● Task to carry out
Answer with the number of lines in the listing below that contain the word "will", and nothing else.

● Supplied material

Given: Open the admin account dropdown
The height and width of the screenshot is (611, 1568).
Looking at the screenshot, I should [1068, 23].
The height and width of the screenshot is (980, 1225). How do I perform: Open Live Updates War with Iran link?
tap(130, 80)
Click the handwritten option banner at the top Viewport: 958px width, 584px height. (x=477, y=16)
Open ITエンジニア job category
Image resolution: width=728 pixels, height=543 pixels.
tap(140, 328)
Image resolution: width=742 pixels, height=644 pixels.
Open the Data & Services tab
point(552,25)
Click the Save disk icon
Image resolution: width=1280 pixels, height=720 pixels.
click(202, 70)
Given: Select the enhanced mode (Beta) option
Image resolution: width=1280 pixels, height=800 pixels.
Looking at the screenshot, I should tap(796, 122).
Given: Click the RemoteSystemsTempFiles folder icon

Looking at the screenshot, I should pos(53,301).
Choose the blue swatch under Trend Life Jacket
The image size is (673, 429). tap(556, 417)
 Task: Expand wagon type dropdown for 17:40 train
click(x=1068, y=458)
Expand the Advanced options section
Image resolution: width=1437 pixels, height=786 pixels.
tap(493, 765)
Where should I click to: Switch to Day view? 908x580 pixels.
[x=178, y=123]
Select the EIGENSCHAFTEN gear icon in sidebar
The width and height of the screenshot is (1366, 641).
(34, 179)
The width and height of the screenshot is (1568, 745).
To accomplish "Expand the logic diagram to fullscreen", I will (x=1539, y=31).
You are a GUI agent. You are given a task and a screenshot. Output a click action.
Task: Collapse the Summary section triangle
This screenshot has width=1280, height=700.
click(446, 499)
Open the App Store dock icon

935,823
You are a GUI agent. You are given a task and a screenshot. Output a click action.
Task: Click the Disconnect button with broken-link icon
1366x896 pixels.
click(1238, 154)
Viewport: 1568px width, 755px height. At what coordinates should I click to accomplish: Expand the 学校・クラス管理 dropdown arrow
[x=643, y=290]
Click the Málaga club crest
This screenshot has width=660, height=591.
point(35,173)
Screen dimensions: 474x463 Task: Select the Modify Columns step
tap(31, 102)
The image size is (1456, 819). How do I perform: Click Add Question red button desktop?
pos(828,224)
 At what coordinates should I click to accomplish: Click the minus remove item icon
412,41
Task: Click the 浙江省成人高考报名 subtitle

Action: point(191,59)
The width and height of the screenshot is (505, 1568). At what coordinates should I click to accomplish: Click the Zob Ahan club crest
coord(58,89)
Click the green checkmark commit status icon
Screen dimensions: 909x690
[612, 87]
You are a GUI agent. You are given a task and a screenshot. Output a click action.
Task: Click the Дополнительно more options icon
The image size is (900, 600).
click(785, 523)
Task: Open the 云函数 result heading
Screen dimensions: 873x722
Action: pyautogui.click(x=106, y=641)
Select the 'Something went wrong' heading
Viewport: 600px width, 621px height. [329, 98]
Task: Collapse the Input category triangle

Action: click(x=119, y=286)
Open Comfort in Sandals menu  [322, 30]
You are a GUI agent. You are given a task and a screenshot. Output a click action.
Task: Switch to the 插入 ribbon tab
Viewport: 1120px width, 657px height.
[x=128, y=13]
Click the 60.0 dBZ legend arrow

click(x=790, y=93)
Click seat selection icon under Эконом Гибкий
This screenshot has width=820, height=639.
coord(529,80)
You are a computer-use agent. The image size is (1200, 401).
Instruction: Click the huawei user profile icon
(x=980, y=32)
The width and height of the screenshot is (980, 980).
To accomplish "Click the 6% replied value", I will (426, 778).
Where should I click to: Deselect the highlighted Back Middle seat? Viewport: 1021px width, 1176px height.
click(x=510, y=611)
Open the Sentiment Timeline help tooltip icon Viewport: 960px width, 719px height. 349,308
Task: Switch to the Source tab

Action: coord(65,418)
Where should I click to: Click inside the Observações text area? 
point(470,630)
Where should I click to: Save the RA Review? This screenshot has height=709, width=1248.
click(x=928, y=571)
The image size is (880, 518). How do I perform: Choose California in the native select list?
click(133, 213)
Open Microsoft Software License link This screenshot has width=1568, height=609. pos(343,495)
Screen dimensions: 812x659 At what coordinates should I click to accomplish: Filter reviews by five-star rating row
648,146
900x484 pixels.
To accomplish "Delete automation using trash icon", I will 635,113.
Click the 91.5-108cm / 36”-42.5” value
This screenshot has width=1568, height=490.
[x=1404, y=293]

● Reply
3